▸ Dataset entries

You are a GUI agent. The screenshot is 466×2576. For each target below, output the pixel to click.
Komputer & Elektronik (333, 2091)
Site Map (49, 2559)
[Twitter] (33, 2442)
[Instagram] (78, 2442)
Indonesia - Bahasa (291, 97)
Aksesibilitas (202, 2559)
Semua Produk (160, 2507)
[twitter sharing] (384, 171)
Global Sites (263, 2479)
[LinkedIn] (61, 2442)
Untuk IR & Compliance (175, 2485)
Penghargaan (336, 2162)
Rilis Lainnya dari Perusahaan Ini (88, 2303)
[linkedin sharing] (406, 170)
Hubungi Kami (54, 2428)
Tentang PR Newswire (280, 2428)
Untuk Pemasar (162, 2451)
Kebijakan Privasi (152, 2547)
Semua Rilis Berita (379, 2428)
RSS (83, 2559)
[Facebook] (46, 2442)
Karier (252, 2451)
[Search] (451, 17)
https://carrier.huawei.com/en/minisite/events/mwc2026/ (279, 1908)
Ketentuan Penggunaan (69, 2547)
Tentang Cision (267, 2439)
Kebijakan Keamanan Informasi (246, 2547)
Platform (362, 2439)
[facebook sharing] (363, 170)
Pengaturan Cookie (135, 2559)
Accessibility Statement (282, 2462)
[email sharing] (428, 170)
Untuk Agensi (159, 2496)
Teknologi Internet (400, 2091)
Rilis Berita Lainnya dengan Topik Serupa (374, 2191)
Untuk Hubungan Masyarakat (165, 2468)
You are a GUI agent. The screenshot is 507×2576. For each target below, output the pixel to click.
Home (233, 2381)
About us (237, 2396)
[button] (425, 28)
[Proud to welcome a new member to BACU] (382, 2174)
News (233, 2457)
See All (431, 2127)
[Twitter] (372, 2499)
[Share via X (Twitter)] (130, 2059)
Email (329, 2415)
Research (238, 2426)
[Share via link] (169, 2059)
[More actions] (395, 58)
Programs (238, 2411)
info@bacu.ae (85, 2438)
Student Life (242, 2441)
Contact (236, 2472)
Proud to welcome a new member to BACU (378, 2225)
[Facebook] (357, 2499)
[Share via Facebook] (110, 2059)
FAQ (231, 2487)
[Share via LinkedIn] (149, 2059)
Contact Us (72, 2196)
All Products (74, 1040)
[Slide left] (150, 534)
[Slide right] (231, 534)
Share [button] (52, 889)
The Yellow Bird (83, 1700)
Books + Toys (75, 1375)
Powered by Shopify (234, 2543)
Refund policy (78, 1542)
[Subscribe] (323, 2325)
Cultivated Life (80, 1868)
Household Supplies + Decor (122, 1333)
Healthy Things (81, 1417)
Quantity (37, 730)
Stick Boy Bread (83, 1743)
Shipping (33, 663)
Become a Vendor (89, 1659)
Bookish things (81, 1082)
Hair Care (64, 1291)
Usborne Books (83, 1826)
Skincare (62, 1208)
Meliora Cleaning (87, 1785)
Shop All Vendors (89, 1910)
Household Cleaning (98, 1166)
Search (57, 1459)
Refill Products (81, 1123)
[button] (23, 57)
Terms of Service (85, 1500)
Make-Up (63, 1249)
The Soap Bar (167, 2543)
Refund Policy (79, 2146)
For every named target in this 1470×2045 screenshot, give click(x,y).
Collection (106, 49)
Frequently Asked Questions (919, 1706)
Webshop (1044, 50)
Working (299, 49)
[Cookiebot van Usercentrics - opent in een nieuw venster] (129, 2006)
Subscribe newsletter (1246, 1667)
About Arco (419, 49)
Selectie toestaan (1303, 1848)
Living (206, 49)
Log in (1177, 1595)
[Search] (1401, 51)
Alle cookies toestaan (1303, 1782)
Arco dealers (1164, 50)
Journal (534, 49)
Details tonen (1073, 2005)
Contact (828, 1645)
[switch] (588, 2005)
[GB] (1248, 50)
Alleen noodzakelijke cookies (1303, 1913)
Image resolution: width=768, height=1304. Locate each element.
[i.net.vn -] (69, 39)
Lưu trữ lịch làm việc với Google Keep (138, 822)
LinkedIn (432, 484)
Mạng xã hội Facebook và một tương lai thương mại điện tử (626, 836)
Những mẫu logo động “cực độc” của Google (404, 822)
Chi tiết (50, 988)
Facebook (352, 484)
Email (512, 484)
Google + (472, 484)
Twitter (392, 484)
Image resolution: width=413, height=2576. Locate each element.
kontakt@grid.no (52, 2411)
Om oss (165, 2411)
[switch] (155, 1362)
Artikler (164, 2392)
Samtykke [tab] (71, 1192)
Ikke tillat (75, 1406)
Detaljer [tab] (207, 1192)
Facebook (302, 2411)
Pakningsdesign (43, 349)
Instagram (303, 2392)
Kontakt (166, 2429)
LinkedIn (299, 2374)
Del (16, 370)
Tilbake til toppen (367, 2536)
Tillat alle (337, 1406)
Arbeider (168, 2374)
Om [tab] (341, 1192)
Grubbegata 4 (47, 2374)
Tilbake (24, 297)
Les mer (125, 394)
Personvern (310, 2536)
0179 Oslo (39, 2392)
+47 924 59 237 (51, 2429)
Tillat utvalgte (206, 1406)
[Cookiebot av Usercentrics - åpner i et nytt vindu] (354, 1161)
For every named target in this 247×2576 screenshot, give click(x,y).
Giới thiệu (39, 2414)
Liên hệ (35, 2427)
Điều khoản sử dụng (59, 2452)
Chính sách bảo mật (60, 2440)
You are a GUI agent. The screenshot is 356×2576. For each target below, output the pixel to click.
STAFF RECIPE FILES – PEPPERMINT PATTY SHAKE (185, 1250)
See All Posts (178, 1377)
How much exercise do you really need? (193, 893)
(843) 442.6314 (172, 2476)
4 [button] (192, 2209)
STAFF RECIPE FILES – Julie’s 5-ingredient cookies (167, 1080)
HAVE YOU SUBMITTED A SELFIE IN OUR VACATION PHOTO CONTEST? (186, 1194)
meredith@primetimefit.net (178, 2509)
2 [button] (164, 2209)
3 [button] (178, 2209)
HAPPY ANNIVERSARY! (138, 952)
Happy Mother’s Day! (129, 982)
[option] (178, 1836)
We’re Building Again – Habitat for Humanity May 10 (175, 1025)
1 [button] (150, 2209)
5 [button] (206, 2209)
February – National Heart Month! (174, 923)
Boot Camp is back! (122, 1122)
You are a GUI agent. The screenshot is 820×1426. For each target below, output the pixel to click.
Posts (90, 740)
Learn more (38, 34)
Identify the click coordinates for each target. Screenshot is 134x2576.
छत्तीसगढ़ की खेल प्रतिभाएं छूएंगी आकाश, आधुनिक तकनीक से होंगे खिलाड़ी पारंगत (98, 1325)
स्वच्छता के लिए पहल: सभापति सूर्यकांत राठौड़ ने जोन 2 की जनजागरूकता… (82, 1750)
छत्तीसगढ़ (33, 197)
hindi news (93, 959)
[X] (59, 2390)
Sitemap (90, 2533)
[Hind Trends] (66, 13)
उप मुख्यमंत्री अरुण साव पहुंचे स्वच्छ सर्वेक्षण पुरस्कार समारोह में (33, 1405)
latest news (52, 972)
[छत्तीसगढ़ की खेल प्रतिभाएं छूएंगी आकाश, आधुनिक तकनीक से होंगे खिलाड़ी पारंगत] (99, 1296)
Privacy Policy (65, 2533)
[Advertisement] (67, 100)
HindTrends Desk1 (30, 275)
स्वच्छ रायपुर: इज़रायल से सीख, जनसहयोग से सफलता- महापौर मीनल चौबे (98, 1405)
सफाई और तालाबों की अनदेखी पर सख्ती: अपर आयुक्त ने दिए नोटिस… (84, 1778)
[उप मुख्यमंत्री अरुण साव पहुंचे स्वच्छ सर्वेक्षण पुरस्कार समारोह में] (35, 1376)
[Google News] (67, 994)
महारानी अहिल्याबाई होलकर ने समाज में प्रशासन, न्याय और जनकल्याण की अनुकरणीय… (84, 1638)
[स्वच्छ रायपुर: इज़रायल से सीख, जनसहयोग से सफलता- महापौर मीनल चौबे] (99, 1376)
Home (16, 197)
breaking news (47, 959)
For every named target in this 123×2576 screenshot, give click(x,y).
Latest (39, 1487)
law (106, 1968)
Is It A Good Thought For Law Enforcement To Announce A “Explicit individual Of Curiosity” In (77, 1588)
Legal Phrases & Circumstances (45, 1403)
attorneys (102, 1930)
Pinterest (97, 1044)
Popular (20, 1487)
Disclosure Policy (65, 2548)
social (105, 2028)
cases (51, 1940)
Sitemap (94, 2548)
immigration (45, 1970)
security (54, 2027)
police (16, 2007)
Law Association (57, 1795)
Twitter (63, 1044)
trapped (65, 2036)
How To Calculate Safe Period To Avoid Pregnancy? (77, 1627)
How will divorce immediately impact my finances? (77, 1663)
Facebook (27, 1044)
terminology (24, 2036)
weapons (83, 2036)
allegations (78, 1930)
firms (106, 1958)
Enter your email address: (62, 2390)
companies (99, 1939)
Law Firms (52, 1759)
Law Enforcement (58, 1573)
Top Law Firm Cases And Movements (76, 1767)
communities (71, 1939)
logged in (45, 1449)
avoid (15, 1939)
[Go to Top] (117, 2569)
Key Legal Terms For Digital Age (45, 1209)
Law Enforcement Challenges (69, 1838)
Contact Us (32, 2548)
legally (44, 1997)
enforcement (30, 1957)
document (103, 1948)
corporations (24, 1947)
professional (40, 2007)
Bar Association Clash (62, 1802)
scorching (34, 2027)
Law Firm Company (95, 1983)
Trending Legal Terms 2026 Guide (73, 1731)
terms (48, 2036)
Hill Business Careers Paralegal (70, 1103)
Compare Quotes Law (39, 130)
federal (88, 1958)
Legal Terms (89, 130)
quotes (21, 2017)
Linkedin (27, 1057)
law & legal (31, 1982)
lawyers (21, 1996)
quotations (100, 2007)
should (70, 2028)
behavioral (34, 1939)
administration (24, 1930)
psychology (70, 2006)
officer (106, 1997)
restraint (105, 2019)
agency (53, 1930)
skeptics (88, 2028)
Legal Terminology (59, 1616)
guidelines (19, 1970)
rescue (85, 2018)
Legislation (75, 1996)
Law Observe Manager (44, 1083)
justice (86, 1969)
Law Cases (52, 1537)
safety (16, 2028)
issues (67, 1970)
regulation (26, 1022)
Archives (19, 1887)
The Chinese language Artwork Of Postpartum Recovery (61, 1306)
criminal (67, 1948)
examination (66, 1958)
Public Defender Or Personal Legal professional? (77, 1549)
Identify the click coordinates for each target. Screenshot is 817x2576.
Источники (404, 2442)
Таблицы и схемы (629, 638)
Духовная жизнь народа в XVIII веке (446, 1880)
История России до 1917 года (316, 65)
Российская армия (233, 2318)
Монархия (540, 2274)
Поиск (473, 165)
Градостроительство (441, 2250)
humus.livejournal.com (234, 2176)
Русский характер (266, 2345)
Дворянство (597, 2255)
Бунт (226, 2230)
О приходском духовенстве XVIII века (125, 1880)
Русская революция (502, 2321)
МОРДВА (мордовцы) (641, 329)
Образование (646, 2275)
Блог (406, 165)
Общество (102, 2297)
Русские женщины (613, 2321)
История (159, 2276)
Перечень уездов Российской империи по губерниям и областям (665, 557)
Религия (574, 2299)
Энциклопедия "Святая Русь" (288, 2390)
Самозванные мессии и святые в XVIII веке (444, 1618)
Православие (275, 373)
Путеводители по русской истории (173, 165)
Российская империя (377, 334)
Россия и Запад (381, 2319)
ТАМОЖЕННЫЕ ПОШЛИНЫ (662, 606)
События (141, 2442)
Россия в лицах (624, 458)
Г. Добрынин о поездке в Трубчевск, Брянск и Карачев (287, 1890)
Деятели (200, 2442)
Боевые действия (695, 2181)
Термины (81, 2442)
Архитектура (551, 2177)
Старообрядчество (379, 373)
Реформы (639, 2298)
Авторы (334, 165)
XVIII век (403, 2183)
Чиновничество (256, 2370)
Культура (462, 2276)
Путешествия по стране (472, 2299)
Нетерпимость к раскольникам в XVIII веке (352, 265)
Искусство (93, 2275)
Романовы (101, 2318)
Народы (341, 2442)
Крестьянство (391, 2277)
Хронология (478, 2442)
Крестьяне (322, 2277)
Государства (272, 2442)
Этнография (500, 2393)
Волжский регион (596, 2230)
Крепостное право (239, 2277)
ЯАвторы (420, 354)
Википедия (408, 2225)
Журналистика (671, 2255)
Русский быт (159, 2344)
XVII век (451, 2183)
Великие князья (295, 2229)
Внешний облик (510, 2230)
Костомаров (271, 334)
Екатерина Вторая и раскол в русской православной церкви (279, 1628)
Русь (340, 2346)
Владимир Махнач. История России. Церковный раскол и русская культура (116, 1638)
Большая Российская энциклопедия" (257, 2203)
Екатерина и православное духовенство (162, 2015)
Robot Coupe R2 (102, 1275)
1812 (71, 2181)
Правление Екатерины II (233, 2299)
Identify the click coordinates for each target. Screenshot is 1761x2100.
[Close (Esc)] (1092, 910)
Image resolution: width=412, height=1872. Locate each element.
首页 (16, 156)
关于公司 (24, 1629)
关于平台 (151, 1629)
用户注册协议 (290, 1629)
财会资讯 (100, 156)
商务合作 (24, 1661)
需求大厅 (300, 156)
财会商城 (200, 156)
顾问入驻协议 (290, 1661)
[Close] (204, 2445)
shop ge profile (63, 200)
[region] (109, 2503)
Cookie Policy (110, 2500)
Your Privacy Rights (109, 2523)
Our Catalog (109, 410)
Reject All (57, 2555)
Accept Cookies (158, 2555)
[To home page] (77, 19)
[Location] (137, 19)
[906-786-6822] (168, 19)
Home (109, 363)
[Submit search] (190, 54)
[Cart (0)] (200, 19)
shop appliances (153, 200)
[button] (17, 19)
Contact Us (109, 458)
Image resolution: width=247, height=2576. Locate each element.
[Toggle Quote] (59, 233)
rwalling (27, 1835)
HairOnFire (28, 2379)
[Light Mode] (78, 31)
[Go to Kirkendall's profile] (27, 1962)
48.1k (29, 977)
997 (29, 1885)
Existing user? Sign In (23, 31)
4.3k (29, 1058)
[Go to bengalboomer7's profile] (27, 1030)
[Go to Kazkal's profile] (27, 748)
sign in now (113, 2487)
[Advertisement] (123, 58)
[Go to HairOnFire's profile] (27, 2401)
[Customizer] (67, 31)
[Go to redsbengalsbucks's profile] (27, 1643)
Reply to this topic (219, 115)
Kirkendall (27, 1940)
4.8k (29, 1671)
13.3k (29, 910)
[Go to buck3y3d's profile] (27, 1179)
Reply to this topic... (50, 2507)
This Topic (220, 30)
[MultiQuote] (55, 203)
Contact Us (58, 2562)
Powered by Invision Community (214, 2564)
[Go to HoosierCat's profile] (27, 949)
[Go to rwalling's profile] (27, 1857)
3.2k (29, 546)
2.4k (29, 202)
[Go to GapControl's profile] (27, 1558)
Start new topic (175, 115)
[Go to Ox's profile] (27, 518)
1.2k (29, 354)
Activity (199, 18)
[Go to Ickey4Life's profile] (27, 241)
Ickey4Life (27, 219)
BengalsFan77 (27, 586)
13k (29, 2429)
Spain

▸ Exercise goal
All that belongs in your answer is the stretch of entries above from the line with "HAVE YOU SUBMITTED" through the line with "Screenshot is 134x2576.", printed exactly.

▸ Answer area
HAVE YOU SUBMITTED A SELFIE IN OUR VACATION PHOTO CONTEST? (186, 1194)
meredith@primetimefit.net (178, 2509)
2 [button] (164, 2209)
3 [button] (178, 2209)
HAPPY ANNIVERSARY! (138, 952)
Happy Mother’s Day! (129, 982)
[option] (178, 1836)
We’re Building Again – Habitat for Humanity May 10 (175, 1025)
1 [button] (150, 2209)
5 [button] (206, 2209)
February – National Heart Month! (174, 923)
Boot Camp is back! (122, 1122)
You are a GUI agent. The screenshot is 820×1426. For each target below, output the pixel to click.
Posts (90, 740)
Learn more (38, 34)
Identify the click coordinates for each target. Screenshot is 134x2576.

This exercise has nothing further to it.